- [TASK STATEMENT] Every line of the material must be copied exactly.

# # # #

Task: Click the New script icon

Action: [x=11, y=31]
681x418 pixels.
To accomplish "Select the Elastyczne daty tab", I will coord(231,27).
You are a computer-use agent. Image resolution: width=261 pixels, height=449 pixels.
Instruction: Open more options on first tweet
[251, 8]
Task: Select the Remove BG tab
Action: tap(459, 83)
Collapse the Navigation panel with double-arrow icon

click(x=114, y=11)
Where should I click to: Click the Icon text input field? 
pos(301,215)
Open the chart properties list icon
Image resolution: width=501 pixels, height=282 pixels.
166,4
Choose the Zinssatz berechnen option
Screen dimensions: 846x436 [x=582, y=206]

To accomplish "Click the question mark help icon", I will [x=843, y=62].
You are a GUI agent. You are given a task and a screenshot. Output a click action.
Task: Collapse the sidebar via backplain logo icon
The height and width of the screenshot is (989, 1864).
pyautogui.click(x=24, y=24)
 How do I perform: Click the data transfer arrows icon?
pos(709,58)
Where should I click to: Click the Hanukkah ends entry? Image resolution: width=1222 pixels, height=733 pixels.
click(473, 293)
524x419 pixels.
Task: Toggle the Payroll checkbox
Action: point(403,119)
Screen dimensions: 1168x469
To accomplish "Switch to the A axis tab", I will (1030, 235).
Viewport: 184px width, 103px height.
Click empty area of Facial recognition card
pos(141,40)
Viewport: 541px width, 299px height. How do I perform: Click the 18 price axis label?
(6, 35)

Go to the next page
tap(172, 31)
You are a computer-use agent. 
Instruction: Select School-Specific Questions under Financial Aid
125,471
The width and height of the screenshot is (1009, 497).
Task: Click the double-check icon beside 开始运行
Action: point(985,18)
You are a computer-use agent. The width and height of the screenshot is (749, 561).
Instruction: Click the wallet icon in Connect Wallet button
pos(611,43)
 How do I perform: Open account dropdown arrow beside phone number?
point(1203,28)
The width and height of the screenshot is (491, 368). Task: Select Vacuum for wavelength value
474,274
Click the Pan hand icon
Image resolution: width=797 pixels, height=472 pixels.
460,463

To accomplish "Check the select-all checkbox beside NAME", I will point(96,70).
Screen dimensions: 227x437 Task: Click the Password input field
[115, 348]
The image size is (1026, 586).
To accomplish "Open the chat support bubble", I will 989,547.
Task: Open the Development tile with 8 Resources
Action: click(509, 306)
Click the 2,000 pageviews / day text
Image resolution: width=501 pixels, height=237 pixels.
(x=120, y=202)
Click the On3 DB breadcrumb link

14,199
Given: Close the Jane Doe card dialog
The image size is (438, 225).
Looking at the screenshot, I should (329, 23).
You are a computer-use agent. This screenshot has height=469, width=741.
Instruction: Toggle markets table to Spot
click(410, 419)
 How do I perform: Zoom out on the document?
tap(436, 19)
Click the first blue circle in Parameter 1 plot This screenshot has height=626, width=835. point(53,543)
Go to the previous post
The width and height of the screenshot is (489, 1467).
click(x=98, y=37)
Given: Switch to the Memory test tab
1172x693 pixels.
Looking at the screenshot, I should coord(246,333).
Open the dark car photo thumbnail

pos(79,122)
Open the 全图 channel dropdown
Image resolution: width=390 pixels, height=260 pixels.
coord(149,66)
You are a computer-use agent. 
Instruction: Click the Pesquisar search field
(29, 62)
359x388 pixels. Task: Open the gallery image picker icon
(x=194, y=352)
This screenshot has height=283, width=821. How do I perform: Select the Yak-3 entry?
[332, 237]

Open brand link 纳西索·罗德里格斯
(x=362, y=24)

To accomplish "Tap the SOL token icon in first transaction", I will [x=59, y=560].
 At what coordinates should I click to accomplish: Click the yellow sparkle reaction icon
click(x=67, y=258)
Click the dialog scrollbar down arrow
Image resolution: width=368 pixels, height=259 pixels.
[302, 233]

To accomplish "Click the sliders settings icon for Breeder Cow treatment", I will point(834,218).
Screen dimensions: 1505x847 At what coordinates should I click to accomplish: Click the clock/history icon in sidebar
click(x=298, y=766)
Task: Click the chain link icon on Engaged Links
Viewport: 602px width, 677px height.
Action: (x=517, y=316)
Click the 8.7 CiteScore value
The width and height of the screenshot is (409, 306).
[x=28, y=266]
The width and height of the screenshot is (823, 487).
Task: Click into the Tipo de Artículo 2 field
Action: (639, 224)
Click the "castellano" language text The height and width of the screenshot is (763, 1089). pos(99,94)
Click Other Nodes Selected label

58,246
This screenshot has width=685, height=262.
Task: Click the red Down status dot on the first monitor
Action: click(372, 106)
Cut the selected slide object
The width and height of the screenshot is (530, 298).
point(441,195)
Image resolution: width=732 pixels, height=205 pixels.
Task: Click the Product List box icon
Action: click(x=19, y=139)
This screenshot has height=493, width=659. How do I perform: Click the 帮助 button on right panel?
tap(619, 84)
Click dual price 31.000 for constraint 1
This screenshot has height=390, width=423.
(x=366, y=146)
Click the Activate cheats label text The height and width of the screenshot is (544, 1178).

# # # #

- [RESULT OF THIS TASK]
Task: Click the New script icon

Action: [x=11, y=31]
681x418 pixels.
To accomplish "Select the Elastyczne daty tab", I will coord(231,27).
You are a computer-use agent. Image resolution: width=261 pixels, height=449 pixels.
Instruction: Open more options on first tweet
[251, 8]
Task: Select the Remove BG tab
Action: tap(459, 83)
Collapse the Navigation panel with double-arrow icon

click(x=114, y=11)
Where should I click to: Click the Icon text input field? 
pos(301,215)
Open the chart properties list icon
Image resolution: width=501 pixels, height=282 pixels.
166,4
Choose the Zinssatz berechnen option
Screen dimensions: 846x436 [x=582, y=206]

To accomplish "Click the question mark help icon", I will [x=843, y=62].
You are a GUI agent. You are given a task and a screenshot. Output a click action.
Task: Collapse the sidebar via backplain logo icon
The height and width of the screenshot is (989, 1864).
pyautogui.click(x=24, y=24)
 How do I perform: Click the data transfer arrows icon?
pos(709,58)
Where should I click to: Click the Hanukkah ends entry? Image resolution: width=1222 pixels, height=733 pixels.
click(473, 293)
524x419 pixels.
Task: Toggle the Payroll checkbox
Action: point(403,119)
Screen dimensions: 1168x469
To accomplish "Switch to the A axis tab", I will (1030, 235).
Viewport: 184px width, 103px height.
Click empty area of Facial recognition card
pos(141,40)
Viewport: 541px width, 299px height. How do I perform: Click the 18 price axis label?
(6, 35)

Go to the next page
tap(172, 31)
You are a computer-use agent. 
Instruction: Select School-Specific Questions under Financial Aid
125,471
The width and height of the screenshot is (1009, 497).
Task: Click the double-check icon beside 开始运行
Action: point(985,18)
You are a computer-use agent. The width and height of the screenshot is (749, 561).
Instruction: Click the wallet icon in Connect Wallet button
pos(611,43)
 How do I perform: Open account dropdown arrow beside phone number?
point(1203,28)
The width and height of the screenshot is (491, 368). Task: Select Vacuum for wavelength value
474,274
Click the Pan hand icon
Image resolution: width=797 pixels, height=472 pixels.
460,463

To accomplish "Check the select-all checkbox beside NAME", I will point(96,70).
Screen dimensions: 227x437 Task: Click the Password input field
[115, 348]
The image size is (1026, 586).
To accomplish "Open the chat support bubble", I will 989,547.
Task: Open the Development tile with 8 Resources
Action: click(509, 306)
Click the 2,000 pageviews / day text
Image resolution: width=501 pixels, height=237 pixels.
(x=120, y=202)
Click the On3 DB breadcrumb link

14,199
Given: Close the Jane Doe card dialog
The image size is (438, 225).
Looking at the screenshot, I should (329, 23).
You are a computer-use agent. This screenshot has height=469, width=741.
Instruction: Toggle markets table to Spot
click(410, 419)
 How do I perform: Zoom out on the document?
tap(436, 19)
Click the first blue circle in Parameter 1 plot This screenshot has height=626, width=835. point(53,543)
Go to the previous post
The width and height of the screenshot is (489, 1467).
click(x=98, y=37)
Given: Switch to the Memory test tab
1172x693 pixels.
Looking at the screenshot, I should coord(246,333).
Open the dark car photo thumbnail

pos(79,122)
Open the 全图 channel dropdown
Image resolution: width=390 pixels, height=260 pixels.
coord(149,66)
You are a computer-use agent. 
Instruction: Click the Pesquisar search field
(29, 62)
359x388 pixels. Task: Open the gallery image picker icon
(x=194, y=352)
This screenshot has height=283, width=821. How do I perform: Select the Yak-3 entry?
[332, 237]

Open brand link 纳西索·罗德里格斯
(x=362, y=24)

To accomplish "Tap the SOL token icon in first transaction", I will [x=59, y=560].
 At what coordinates should I click to accomplish: Click the yellow sparkle reaction icon
click(x=67, y=258)
Click the dialog scrollbar down arrow
Image resolution: width=368 pixels, height=259 pixels.
[302, 233]

To accomplish "Click the sliders settings icon for Breeder Cow treatment", I will point(834,218).
Screen dimensions: 1505x847 At what coordinates should I click to accomplish: Click the clock/history icon in sidebar
click(x=298, y=766)
Task: Click the chain link icon on Engaged Links
Viewport: 602px width, 677px height.
Action: (x=517, y=316)
Click the 8.7 CiteScore value
The width and height of the screenshot is (409, 306).
[x=28, y=266]
The width and height of the screenshot is (823, 487).
Task: Click into the Tipo de Artículo 2 field
Action: (639, 224)
Click the "castellano" language text The height and width of the screenshot is (763, 1089). pos(99,94)
Click Other Nodes Selected label

58,246
This screenshot has width=685, height=262.
Task: Click the red Down status dot on the first monitor
Action: click(372, 106)
Cut the selected slide object
The width and height of the screenshot is (530, 298).
point(441,195)
Image resolution: width=732 pixels, height=205 pixels.
Task: Click the Product List box icon
Action: click(x=19, y=139)
This screenshot has height=493, width=659. How do I perform: Click the 帮助 button on right panel?
tap(619, 84)
Click dual price 31.000 for constraint 1
This screenshot has height=390, width=423.
(x=366, y=146)
Click the Activate cheats label text The height and width of the screenshot is (544, 1178).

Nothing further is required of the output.